Community-based research

Clearly, we should not be attempting to meet the perceived needs of rural medicine but rather evidence-based community needs. The Department of Family Practice at UBC is pursuing this type of research. Stage I granting has been awarded to the department by the BC Health Research Foundation to begin a project, based on university­community cooperation, to access the medical special-skills needs of rural communities in BC.

Another innovative project directed by the department relates to teaching procedural skills to rural doctors using distance education technology.

British Columbia Medical Association (BCMA)

In British Columbia, it is anticipated that the BCMA will accept the formation of a rural section. Presently, the rural interest group has the status of a standing committee and, on talking with the chair of this group, Dr. Geoff Appleton of Terrace, BC, it is expected that they will move toward section status in the near future. Members of this committee include Dr. Granger Avery (GP, Port McNeill), president-elect of the BCMA, Dr. Geoffrey Battersby (GP, Revelstoke), Dr. Al Lomax (general surgeon, Dawson Creek) and Dr. George Watson (GP, Prince Rupert).

Northern and Rural Task Force

In addition to the efforts of rural physicians and the Department of Family Practice to deal with the problems of rural health care delivery , the BC Ministry of Health has taken some early helpful steps toward addressing some physician resource issues. Acting on the recommendations of its multidisciplinary Northern and Rural Task Force, the ministry has established two offices.

The first is the Physician Recruitment Office, which to date has had requests from some 40 communities to fill upward of 50 vacancies (including vacancies in general practice, family practice, surgery, GP anesthesia, psychiatry and ophthalmology, to name a few). To date, 21 of the vacancies have been filled (for information contact the Physician Recruitment Office at 604 736-5909 or visit their Web site at www.heabc.bc.ca).
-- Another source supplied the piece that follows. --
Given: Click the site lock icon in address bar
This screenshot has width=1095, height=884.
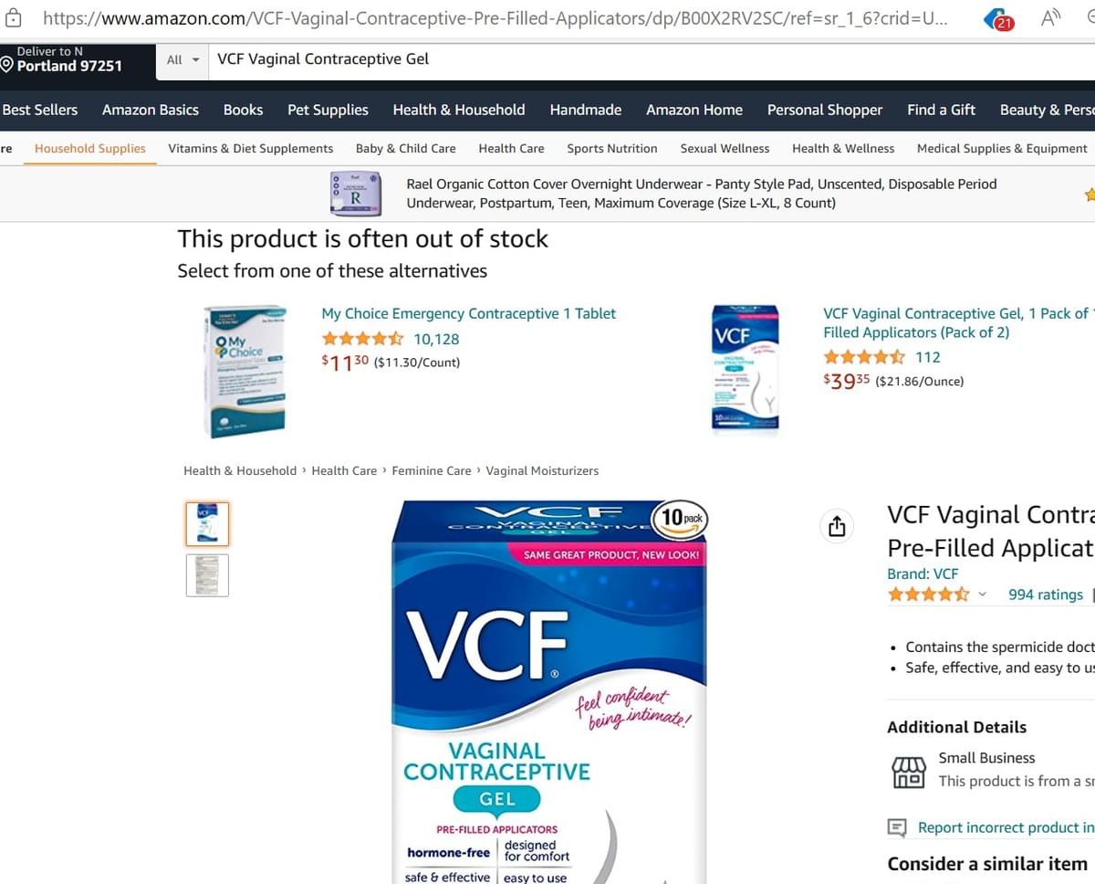Looking at the screenshot, I should tap(15, 18).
The second is the British Columbia Locum Office, at present operated by the Ministry of Health and available to assist in finding locum support for communities with 3 physicians or fewer. This program is flexible and financially rewarding, and it is hoped it will be of interest to a wide range of physicians, including those who have had experience as newly graduated family practice residents trained in rural and regional programs (for information call 250 952-3200).

The future

UBC's Department of Family Practice, like many family practice academic training programs1 has initiated rural training tracks. The BCMA is forming a section of rural medicine. Rural physicians in BC are linked across geographic barriers by the Internet. The BC government is assisting recruitment for rural communities needing rural physicians. All of these initiatives must be assessed with outcome measurements. If they are not working, they should be revised. Continued leadership from the SRPC, and now the College of Family Physicians of Canada and other national organizations, is essential to ensure that rural communities in BC continue to have access to good medical care.

References

  1. Rourke JTB. Postgraduate education for rural family practice. Can Fam Physician 1988;34:1057-60.
  2. Longhurst MF. Training for rural practice: What is the core curriculum? Can Fam Physician 1987;33:2763-7.
  3. Whiteside CBC, Longhurst MF. Establishment of a community-based residency training program. Can Fam Physician 1987;33:2751-4.
  4. Fine JPJ. The rural physician as preceptor. Can Fam Physician 1990;36:2020-6.
  5. Whiteside CBC, Mathias R. An evaluation of training for rural practice in British Columbia. Can Fam Physician 1996;42:1113-21.
  6. Whiteside CBC, Mathias R. Strategies for recruitment and retention of doctors for rural BC [working paper]. Vancouver: University of British Columbia, Department of Family Practice; May 1989.
  7. Recruitment and retention: consensus of the conference participants, Banff 1996. Can J Rural Med 1997;2(1):28-31.